In today’s world, GPS offers undeniable convenience, too many benefits to give it up at this point. With our fast-paced lives and tight schedules we rely on GPS to optimize our minutes, to avoid gridlock, and of course to help us find our way. Clearly it has made our lives easier.
And yet, though GPS has extended our capabilities it has also lessened them in other ways. The truth is, relying on our internal maps and not the screen sharpens us. It teaches us the landscape, the details that stick and make a place ours. It makes us agile. You notice things, maybe a path you didn’t see before, an interesting cafe, or a glimpse of autumn’s brilliance in a line of trees. When I use my GPS in New York City, it finds me the fastest route, for sure. But something’s also lost. I no longer pay attention to my surroundings and savor what’s along the way.

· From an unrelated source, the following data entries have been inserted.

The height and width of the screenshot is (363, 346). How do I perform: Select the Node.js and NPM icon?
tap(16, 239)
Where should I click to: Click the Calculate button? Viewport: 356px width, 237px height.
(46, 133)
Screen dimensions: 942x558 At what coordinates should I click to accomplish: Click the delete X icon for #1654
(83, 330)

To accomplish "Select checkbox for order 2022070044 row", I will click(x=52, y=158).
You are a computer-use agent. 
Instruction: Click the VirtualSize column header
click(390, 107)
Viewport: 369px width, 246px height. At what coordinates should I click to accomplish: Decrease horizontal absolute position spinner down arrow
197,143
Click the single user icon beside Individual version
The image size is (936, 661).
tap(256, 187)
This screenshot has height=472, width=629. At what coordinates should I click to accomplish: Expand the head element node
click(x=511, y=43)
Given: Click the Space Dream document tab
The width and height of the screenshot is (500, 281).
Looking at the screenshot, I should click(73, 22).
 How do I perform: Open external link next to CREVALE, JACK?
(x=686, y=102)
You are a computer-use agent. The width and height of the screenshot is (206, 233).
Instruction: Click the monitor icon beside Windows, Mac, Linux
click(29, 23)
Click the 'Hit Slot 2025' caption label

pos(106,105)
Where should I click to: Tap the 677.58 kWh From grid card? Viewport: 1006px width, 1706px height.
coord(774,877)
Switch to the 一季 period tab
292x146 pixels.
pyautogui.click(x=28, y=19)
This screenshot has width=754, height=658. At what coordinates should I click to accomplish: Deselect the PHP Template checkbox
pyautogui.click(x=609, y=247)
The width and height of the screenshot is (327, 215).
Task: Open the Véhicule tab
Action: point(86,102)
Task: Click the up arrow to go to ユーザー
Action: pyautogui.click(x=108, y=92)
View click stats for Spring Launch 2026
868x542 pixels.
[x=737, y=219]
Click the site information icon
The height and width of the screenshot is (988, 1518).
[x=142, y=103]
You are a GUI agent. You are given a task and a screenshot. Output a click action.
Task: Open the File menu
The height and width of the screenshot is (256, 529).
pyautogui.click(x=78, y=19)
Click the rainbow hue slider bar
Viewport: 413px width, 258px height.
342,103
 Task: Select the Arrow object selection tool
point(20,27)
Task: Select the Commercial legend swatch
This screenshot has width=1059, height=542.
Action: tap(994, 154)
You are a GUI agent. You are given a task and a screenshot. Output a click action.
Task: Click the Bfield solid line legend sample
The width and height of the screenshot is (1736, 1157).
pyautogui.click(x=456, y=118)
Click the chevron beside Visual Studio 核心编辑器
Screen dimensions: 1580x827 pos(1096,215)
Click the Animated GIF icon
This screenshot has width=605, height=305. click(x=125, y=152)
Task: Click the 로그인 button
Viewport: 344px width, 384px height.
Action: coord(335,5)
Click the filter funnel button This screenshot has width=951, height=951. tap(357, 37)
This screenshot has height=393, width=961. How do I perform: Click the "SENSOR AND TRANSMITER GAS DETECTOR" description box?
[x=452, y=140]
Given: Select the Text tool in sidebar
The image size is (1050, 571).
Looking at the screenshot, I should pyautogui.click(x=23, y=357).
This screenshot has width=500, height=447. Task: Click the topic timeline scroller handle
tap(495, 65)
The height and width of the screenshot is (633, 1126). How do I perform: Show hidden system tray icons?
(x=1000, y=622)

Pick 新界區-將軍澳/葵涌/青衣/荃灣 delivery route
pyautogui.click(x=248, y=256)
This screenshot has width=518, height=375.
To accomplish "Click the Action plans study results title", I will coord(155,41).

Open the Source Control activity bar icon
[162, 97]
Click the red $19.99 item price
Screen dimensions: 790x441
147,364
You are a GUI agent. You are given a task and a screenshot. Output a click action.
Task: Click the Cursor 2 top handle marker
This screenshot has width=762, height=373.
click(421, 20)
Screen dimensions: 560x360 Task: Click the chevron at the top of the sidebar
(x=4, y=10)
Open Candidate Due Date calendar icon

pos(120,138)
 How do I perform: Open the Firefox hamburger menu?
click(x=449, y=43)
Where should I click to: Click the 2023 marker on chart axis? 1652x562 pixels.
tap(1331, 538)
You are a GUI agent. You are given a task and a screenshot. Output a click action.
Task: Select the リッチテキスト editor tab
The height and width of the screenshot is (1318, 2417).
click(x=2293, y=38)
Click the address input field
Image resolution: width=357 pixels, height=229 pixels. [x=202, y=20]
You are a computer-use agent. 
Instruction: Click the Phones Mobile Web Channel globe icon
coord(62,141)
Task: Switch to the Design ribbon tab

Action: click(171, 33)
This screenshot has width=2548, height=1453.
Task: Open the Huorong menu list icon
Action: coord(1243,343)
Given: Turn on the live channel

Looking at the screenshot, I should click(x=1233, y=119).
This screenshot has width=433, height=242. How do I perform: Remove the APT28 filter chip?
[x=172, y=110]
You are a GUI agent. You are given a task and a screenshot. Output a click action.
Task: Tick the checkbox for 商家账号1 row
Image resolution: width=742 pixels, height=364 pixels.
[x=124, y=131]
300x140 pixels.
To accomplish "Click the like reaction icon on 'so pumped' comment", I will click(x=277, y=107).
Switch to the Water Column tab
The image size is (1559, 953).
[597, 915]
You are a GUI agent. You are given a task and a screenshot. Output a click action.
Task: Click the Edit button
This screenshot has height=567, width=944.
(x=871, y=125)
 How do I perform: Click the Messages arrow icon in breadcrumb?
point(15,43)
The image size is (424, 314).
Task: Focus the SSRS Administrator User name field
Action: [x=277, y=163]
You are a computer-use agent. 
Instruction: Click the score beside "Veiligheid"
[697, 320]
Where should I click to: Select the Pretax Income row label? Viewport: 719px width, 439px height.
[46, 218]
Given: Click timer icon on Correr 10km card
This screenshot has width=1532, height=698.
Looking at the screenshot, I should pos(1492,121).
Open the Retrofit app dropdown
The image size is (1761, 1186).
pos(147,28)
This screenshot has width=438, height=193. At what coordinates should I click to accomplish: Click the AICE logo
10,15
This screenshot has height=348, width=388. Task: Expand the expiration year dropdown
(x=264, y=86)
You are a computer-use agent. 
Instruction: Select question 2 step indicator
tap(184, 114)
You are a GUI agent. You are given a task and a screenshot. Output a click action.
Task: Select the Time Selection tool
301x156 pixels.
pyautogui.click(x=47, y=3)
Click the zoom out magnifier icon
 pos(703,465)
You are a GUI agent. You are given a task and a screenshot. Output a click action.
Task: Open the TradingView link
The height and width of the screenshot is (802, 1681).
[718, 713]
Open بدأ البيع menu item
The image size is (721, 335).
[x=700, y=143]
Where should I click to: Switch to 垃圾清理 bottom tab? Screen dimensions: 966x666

Next time you find yourself in an unfamiliar place, resist the urge to pull out your phone. Be adventurous: take in the scenery, observe the landmarks, and form a map in your head. You can always fall back on GPS, but try it without, and you might discover a hidden corner of the world you would have missed by not being locked into the grip of your phone.
Perhaps GPS technology could evolve to support our spatial abilities instead of weakening them. I’ve noticed that sometimes it will mention a landmark, e.g. “turn right at the Citibank building”. What if GPS systems integrated more ways to engage us with our environment, such as suggesting a spot to watch migratory birds? One proposal uses 3D spatialized audio to guide people to a destination.
Navigating is a fundamental human property. The hippocampus has evolved to help us find our way. Yet in our modern digital age we’re letting it wither, like an unused muscle that atrophies.
In a world of satellites and smartphones, we’re not just changing how we get from place to place; we are changing the very wiring and structure of our brains. The cost of convenience, it seems, is being paid in the currency of gray matter, as we disengage more and more from the environment around us.